Chez LREM, si on a conscience de cette limite, elle n’est pas jugée bloquante. « Il n’y a aucune candidature parfaite, dans tous les cas », reconnaît un député, « mais les retraites sont portées par Matignon depuis des mois. Et Laurent Pietraszewski et Olivier Véran connaissent parfaitement le sujet. C’est ceinture et bretelles ». « Bien sûr qu’on allait dire ça. Mais sur le coronavirus, les équipes sont en place » dit un autre parlementaire. Reste à voir quelle en sera la perception dans l’opinion publique.

L’affaire Griveaux a au moins un mérite pour le parti et Stanislas Guerini. La gestion de la crise s’est transformée en crash test, ou plutôt stress test – en finance, la capacité d’une banque à résister à un incident majeur – grandeur nature. C’est ce que souligne le sénateur Julien Bargeton :

Le mouvement a conservé son unité durant trois jours. Il a parfaitement fonctionné dans une telle tempête. On a montré qu’on pouvait se serrer les coudes. Notre mouvement a montré sa maturité en affrontant une telle crise. Il a su résister.

Rapprochement avec Villani : « Agnès Buzyn ne sera pas un frein, bien au contraire »

Si tous les marcheurs vantent la capacité de rassemblement d’Agnès Buzyn, pour l’heure, Cédric Villani, candidat dissident de La République en marche, est toujours en piste. Mais certains caressent l’espoir d’un rapprochement pour le second tour. La candidature Buzyn mettrait même de l’huile. « Si Agnès Buzyn permet le rassemblement avec Villani, c’est une bonne chose. Ça ne sera pas un frein, bien au contraire » selon un député. Dès samedi, Stanislas Guerini a rencontré le mathématicien. Des « discussions plutôt sur le second tour » explique-t-on. Lundi, c’est Agnès Buzyn qui a tendu la main et s’est entretenue avec lui. Cédric Villani a posé « ses conditions pour envisager d'éventuelles convergences », selon un communiqué de son équipe. Il demande notamment « un plan d'investissements de 5 milliards pour le climat, l'agrandissement de Paris », « le tirage au sort » de certains élus parmi la population. Il réclame enfin « un accord de second tour avec les Verts pour réussir l'alternance à Anne Hidalgo sur une base écologiste et progressiste ».

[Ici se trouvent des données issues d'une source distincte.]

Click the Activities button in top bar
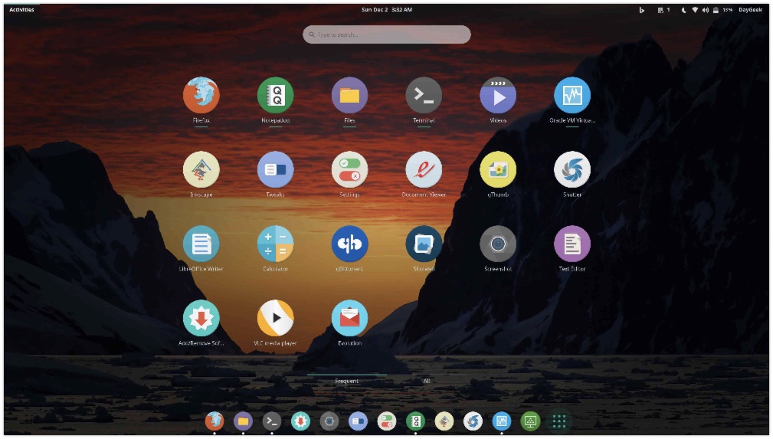Image resolution: width=773 pixels, height=439 pixels. 21,10
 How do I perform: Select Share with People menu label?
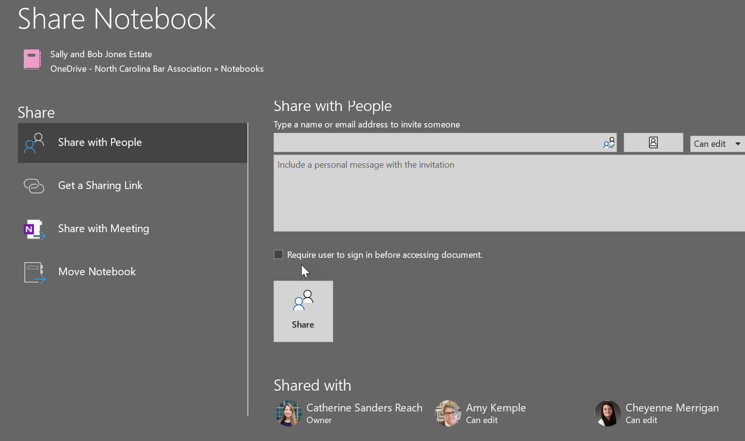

Une question moins politique explique aussi pourquoi une fusion immédiate n’est pas évidente : « D’un point de vue technique, et financièrement, c’était compliqué » glisse un parlementaire. La fusion des comptes de campagne, au moment où les dépenses sont déjà bien avancées, aurait freiné ce qui reste de campagne à Agnès Buzyn.

« J’ai repris le moral »

Ce qui arrive à La République en Marche est-il finalement un mal pour un bien, dans une campagne qui ne décollait pas ? Méthode Coué ou vrai espoir, certains semblent en tout cas y croire à nouveau. « J’ai repris le moral. La campagne de Benjamin ne marchait pas bien, s’enlisait. On repart avec une nouvelle candidature, une femme » se réjouit un parlementaire LREM. Le même ajoute :

C’est un combat qui va avoir une vraie gueule, avec un vrai enjeu. C’est une belle affiche, avec une candidate apaisée, un peu Simone Veil : dignité, responsabilité, compétence. Elle n’est jamais dans l’excès.

La bataille serait encore complètement gagnable, selon un responsable macroniste, pour qui l’arrivée d’Agnès Buzyn en est la preuve : « Bien sûr, on ne demande pas à un ministre, notamment de la Santé, dans cette période, de sortir du gouvernement si c’est pour une candidature de témoignage. Il y a une réelle chance de gagner Paris ». La peur peut-elle changer de camp ? Il est trop tôt pour le dire. Les prochains sondages seront scrutés avec attention par toutes les équipes.